Hopko’s 22nd maxim, ‘Exercise regularly’, is about caring for your body as a temple of the Holy Spirit, not about becoming athletic, thin, or neurotypical. For autistic Christians, it is part of our prayerful stewardship of a nervous system that is often overloaded, under‑responsive, or both at once. Regular, gentle exercise can help regulate mood, sleep, sensory processing, and anxiety, making it easier to pray, attend services, and keep the other maxims. Exercise might include walking, stretching, swimming, cycling, dancing at home, or even structured stimming and movement breaks – anything that moves your body in a way that is safe, sustainable, and does not feed shame.
Because many autistic people struggle with motor coordination, pain, chronic fatigue, or bad experiences of school sports, ‘exercise regularly’ needs to be adapted, not weaponized. It can mean choosing simple predictable activities; breaking movement into small chunks across the day instead of one long session; using visual schedules or timers; and/or linking movement to existing routines (walking after meals, stretching before prayers, pacing while saying the Jesus Prayer). If public gyms or team sports are overwhelming, home‑based options, quiet outdoor routes, or one‑to‑one sessions may be more realistic. When executive function crashes, you can set the bar very low – five minutes or even just standing and stretching at fixed times – so that the maxim remains keepable rather than an additional source of guilt.
It is also important to disentangle this maxim from contemporary diet culture and from the pressure some autistic people feel to ‘fix’ their bodies to be more acceptable. The point is not self‑punishment or ‘looksmaxxing’, but collaborative care with God for the body he has given you, with its sensory profile, gait, and limits. You might explicitly offer your movement as prayer (‘Lord, receive this walk as thanks for my body’) or dedicate a short walk to interceding for someone. If you have significant health issues, disability, or injury, ‘exercise’ may simply mean whatever movement you can do safely under medical guidance; using aids or going slowly is not a failure. Lived this way, ‘Exercise regularly’ can become a gentle rhythm by which your autistic body is strengthened to bear joy, stress, and worship, rather than an athletic ideal you must somehow reach to please God.
--
▶ Problem details:
Reproduce verbatim the portion of the passage on Hopko's exercise maxim that begins with the words containing "It is also important" and ends with "to please God.".

▶ Input data:
--
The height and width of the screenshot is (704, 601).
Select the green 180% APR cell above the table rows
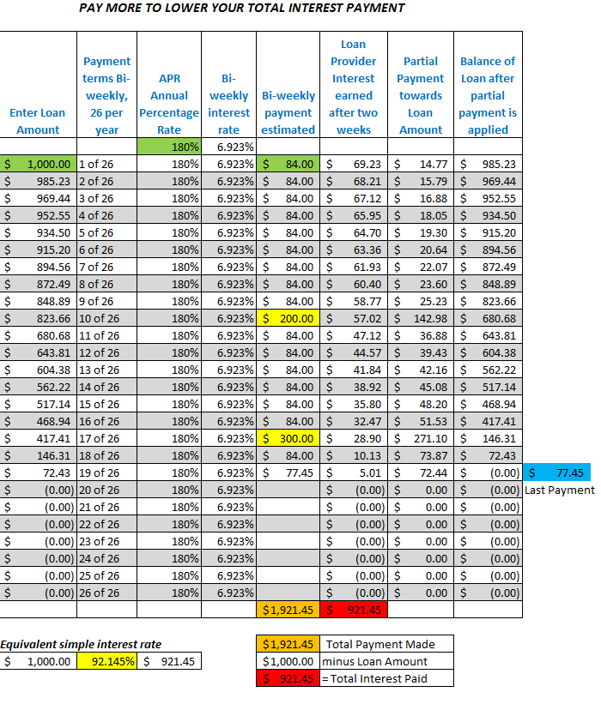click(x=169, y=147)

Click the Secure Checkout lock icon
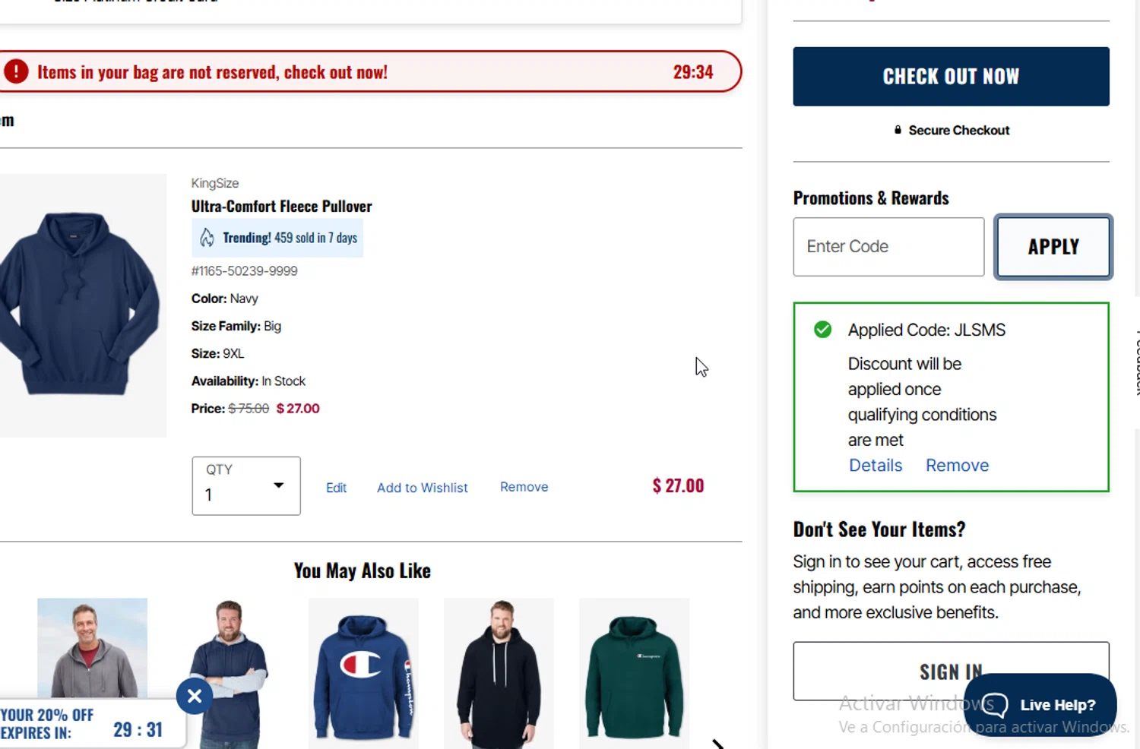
--
▶ Your response:
It is also important to disentangle this maxim from contemporary diet culture and from the pressure some autistic people feel to ‘fix’ their bodies to be more acceptable. The point is not self‑punishment or ‘looksmaxxing’, but collaborative care with God for the body he has given you, with its sensory profile, gait, and limits. You might explicitly offer your movement as prayer (‘Lord, receive this walk as thanks for my body’) or dedicate a short walk to interceding for someone. If you have significant health issues, disability, or injury, ‘exercise’ may simply mean whatever movement you can do safely under medical guidance; using aids or going slowly is not a failure. Lived this way, ‘Exercise regularly’ can become a gentle rhythm by which your autistic body is strengthened to bear joy, stress, and worship, rather than an athletic ideal you must somehow reach to please God.